Pixar tries to “protect each film-maker’s vision”, by putting the brain daddy of each project in charge of a team. But Catmull realizes that the notion of one single, over-arching genius idea is “a myth”, and that Pixar’s films are really thousands of ideas, and thousands of problems solved. For that, you need a team.
So everything depends on how well that team functions. Catmull sees one of his main roles as observing teams, and intervening when they are dysfunctional. If the leader loses the confidence of his team, Catmull replaces the leader. He would get rid of a genius, if that genius could not work in a team, he said.
Criticism and power
But even when a team does work, and the leader stays in charge, that director must get honest and hard feedback from his peers. How does one do that? (Finding tough but constructive criticism is also one of the hardest challenges for a writer.)
You put the director in meetings of his peers, but you ensure that nobody has more power than he does. In other words, people may suggest or critique, but cannot order him to make any changes.
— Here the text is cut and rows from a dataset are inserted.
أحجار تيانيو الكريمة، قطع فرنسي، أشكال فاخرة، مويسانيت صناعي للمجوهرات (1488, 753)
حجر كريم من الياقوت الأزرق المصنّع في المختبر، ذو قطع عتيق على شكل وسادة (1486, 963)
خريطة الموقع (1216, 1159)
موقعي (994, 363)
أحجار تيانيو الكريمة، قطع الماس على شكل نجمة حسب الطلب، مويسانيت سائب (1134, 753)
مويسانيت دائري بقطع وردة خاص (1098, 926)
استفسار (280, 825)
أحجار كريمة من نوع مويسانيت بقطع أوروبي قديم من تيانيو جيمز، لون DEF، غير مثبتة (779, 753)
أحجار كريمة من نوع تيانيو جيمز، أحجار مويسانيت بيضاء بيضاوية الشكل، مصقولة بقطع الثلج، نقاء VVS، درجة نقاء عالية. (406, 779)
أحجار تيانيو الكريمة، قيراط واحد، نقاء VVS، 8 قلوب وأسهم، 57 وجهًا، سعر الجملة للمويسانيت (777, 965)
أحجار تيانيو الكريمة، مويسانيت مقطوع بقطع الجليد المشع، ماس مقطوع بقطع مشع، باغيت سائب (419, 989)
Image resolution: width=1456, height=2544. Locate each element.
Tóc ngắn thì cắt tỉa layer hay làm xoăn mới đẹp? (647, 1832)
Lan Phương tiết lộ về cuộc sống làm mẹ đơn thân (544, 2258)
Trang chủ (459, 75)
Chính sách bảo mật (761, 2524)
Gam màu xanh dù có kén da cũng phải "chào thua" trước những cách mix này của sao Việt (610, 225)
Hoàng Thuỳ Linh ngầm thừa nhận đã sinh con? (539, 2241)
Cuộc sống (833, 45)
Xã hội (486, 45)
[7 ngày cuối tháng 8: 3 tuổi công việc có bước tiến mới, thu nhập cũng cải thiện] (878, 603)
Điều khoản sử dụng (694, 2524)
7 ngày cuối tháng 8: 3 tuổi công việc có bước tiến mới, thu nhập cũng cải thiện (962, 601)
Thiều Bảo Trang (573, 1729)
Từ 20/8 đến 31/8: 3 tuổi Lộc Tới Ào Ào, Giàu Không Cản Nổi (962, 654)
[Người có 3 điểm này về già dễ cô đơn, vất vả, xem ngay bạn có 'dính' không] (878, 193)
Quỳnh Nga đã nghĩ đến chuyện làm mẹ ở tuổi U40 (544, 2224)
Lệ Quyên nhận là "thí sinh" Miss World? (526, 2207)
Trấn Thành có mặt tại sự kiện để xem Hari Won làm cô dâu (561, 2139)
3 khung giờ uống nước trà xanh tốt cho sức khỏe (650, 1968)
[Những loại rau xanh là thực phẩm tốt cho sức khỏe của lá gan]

It is up to the director to absorb the comments and to incorporate or address them in the film. (Again, this is also, in my opinion, the way a writer should relate to his “editor”.)
If the group does this well, Catmull will invite others to make the meetings bigger, so that the newcomers can observe the good dynamic and spread it to other teams and Pixar’s wider culture.
However, he then pays extra attention to see if the original group of critics starts performing, which would kill the magic.
If the group critiques badly — which usually means that they are being too polite — Catmull will take individuals aside and confront them: Why did you not say what you really meant? He calls bullshit on them. So people know that their credibility is on the line.
From fear to context
There was no silver bullet, no single secret or list of “ten steps”. There never is in real life. Instead, the conversation offered a fascinating glimpse into our new, modern work culture.
In the past, workers clocked in and had managers look over them with the tools of power. Bosses ruled with fear, implicit or explicit.
In a creative economy — and Pixar, like The Economist, represents it in the extreme — that would never work. You cannot frighten or threaten people into creativity.
Instead, all you can do is choose people well — for their talent and their teamwork — and then set and maintain a certain context that allows their creativity to come out.